Vietnamese bonds had the biggest weekly drop since November after inflation accelerated to a two- year high in February, raising speculation the central bank will further increase interest rates. The dong gained.
Consumer prices rose 12.31 percent from a year earlier, the fastest pace since February 2009, data from the General Statistics Office showed on Feb. 23. The State Bank of Vietnam lifted its seven-day reverse repurchase rate, or what it charges commercial banks in daily open-market operations, to 12 percent from 11 percent on Feb. 22.
"Rising prices have created pressure on the government to curb inflation through monetary policy tightening," said Pham Minh Hoang, a fixed-income dealer at Hanoi-based Ocean Commercial Joint-Stock Bank. "Higher interest rates would push up bond yields."

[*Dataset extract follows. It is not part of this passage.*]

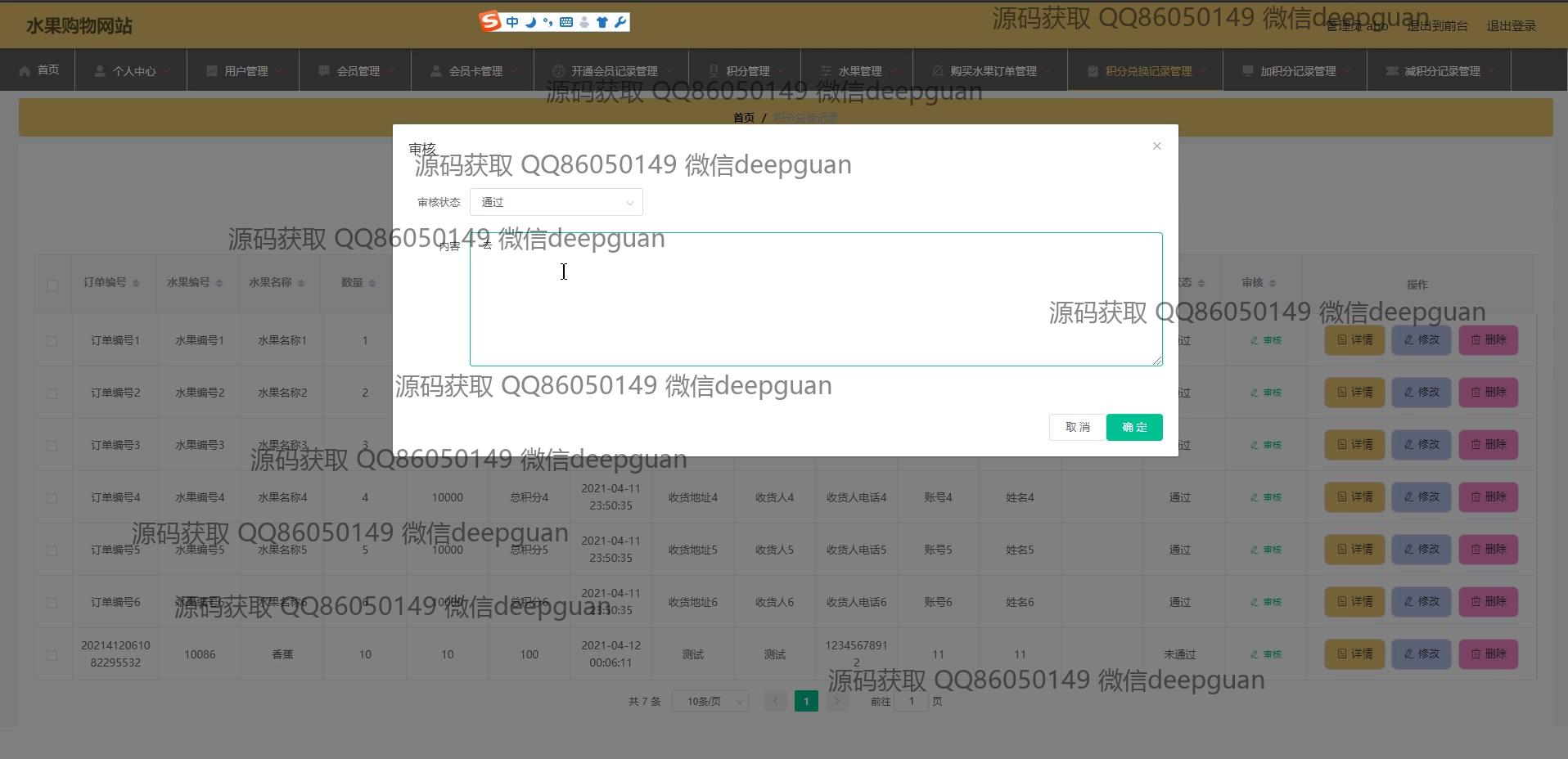Click the Sogou input method logo
This screenshot has width=1568, height=759.
coord(490,22)
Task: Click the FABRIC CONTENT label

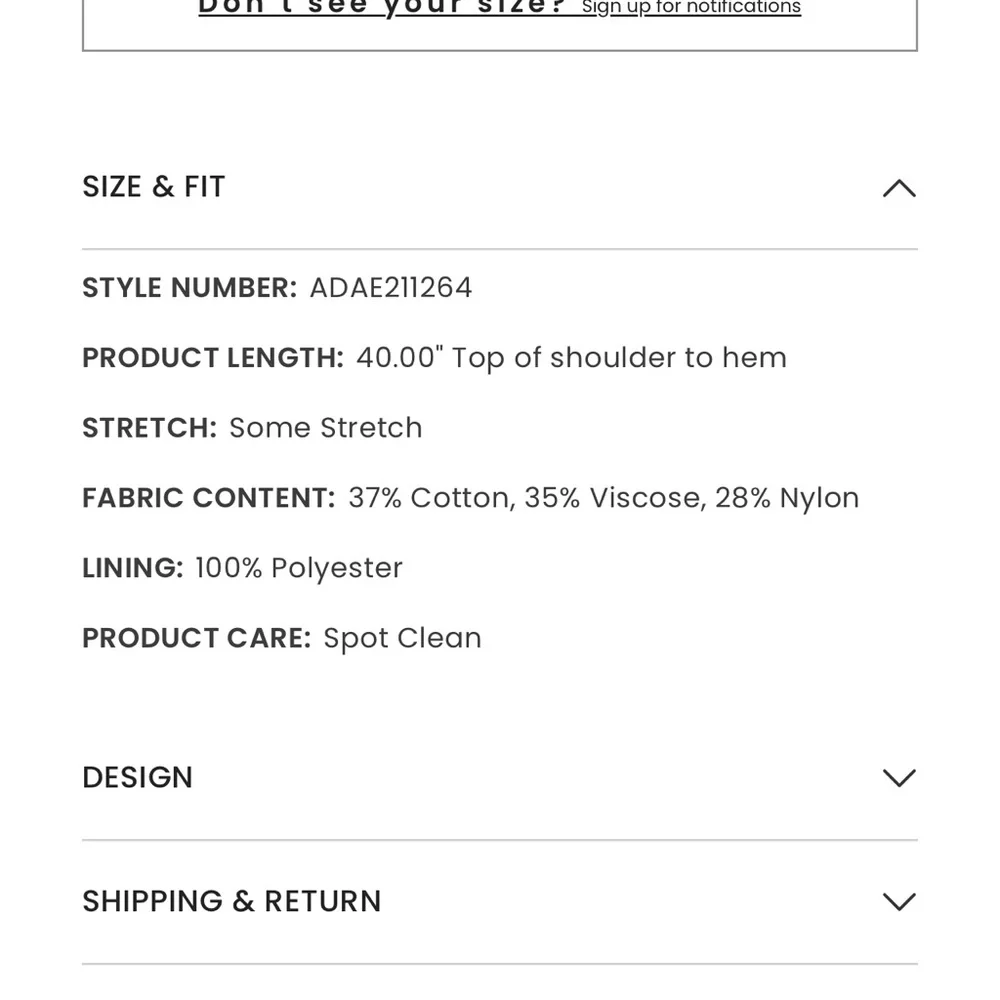Action: (208, 498)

The yield on five-year bonds climbed 12 basis points this week, the biggest advance since the five days ended Nov. 12, to 11.58 percent as of 4 p.m. in Hanoi, according to a daily fixing from banks compiled by Bloomberg. A basis point is 0.01 percentage point.
The government has cut its credit-growth target and ordered ministries to narrow the budget deficit as the country seeks to curb inflation, according to an official resolution approved Thursday. The impact of the dong devaluation and the increase in fuel and electricity prices will raise the inflation rate by 2 percentage points, Finance Minister Vu Van Ninh said Thursday.
The dong gained 0.1 percent to 20,870 per dollar this week, the most since the period ended Oct. 1, according to data compiled by Bloomberg. It traded between 21,960 and 22,080 at gold shops in Ho Chi Minh City, compared with 21,920 to 22,050 Thursday, according to a telephone-directory information service run by state-owned Vietnam Posts & Telecommunications.
The central bank set the daily reference rate at 20,683, unchanged for a second day. The currency is allowed to trade up to 1 percent on either side of the fixing.